Borgatti had an affair with Faith Compton Mackenzie, whose husband Compton Mackenzie wrote of the island's lesbian residents in the 1928 satirical roman à clef Extraordinary Women, about a group of lesbians arriving on the island of Sirene, a fictional version of Capri.

In 1920, Borgatti left Capri to pursue her career on the European mainland. She also began a romantic liaison with Brooks, who was by that time pursuing a relationship with the American writer Natalie Barney. Borgatti's affair with Brooks proceeded on and off for at least three years, but was curtailed when Brooks began avoiding her.

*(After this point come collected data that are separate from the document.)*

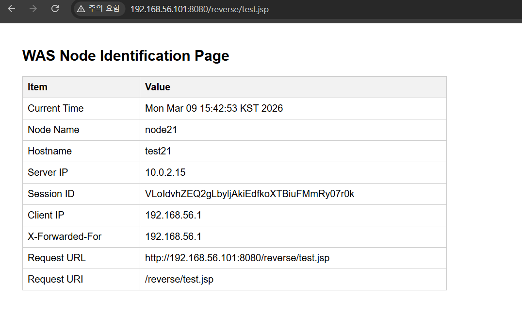The image size is (522, 320).
Task: Select the Item column header
Action: point(81,87)
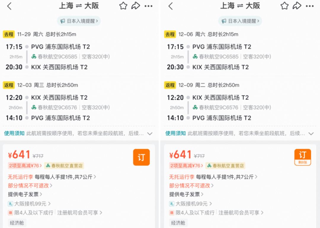Tap the Spring Airlines logo beside flight 9C6585
Image resolution: width=320 pixels, height=228 pixels.
33,57
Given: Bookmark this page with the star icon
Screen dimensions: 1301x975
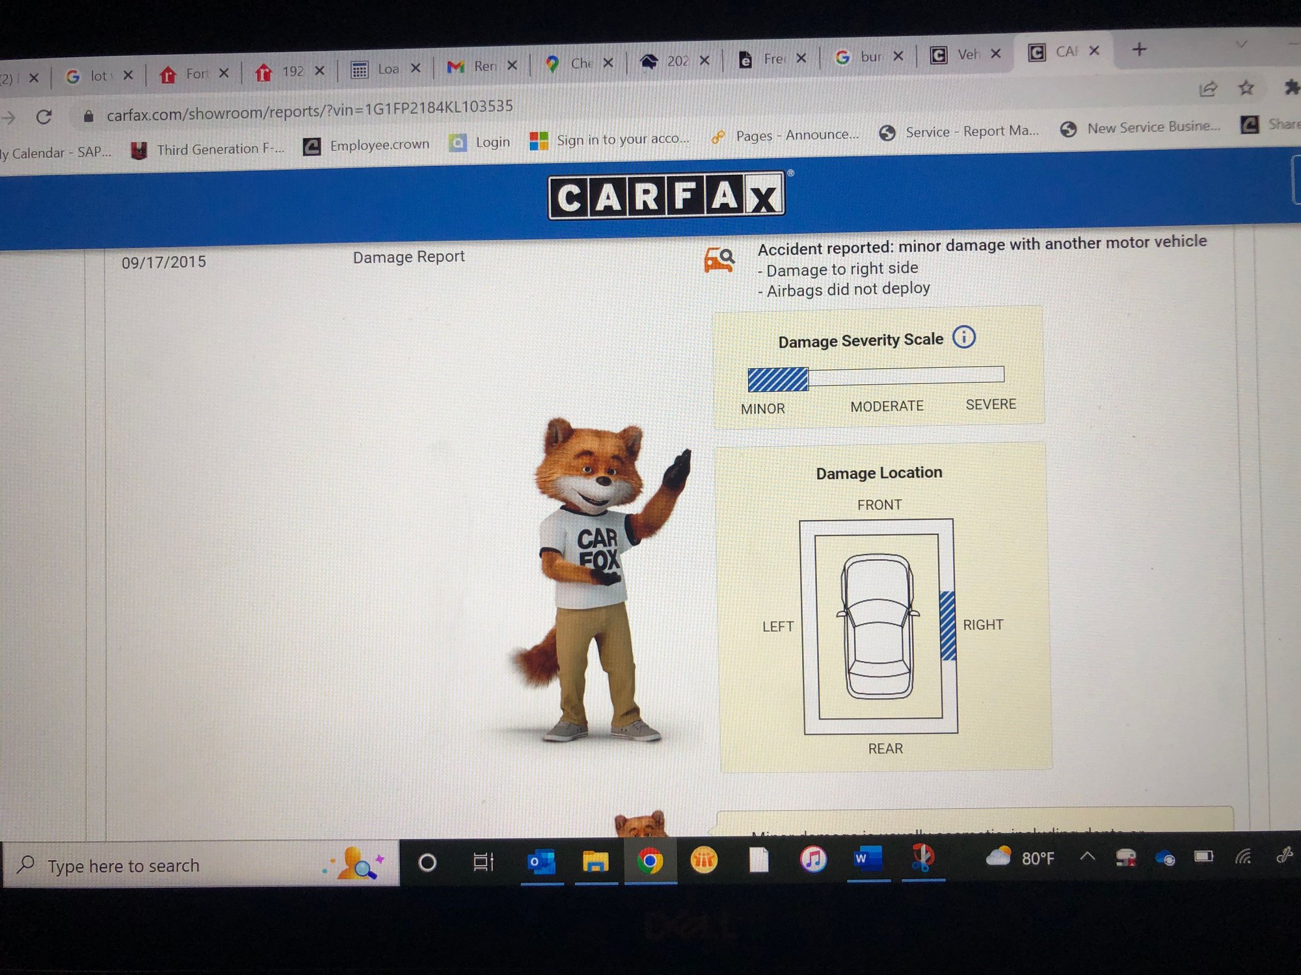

During the early-1920s, she became intimately involved with Winnaretta Singer, heiress to the Singer sewing machine fortune.

Career
She performed on stage with the violinist Olga Rudge during this period. They worked frequently together, despite the presence of Rudge's lover, the famous poet Ezra Pound, who was then working as a music critic. Pound was not impressed by Borgatti's playing, describing it as "plonking". Like many musicians of the day, she disliked Pound, due mostly to the inconsistency in his assessments. Irrespective of Pound's disregard for Borgatti's musical talents, and her disregard for him, she and Rudge continued to play together for several years: it is likely that they simply shared the same musical tastes.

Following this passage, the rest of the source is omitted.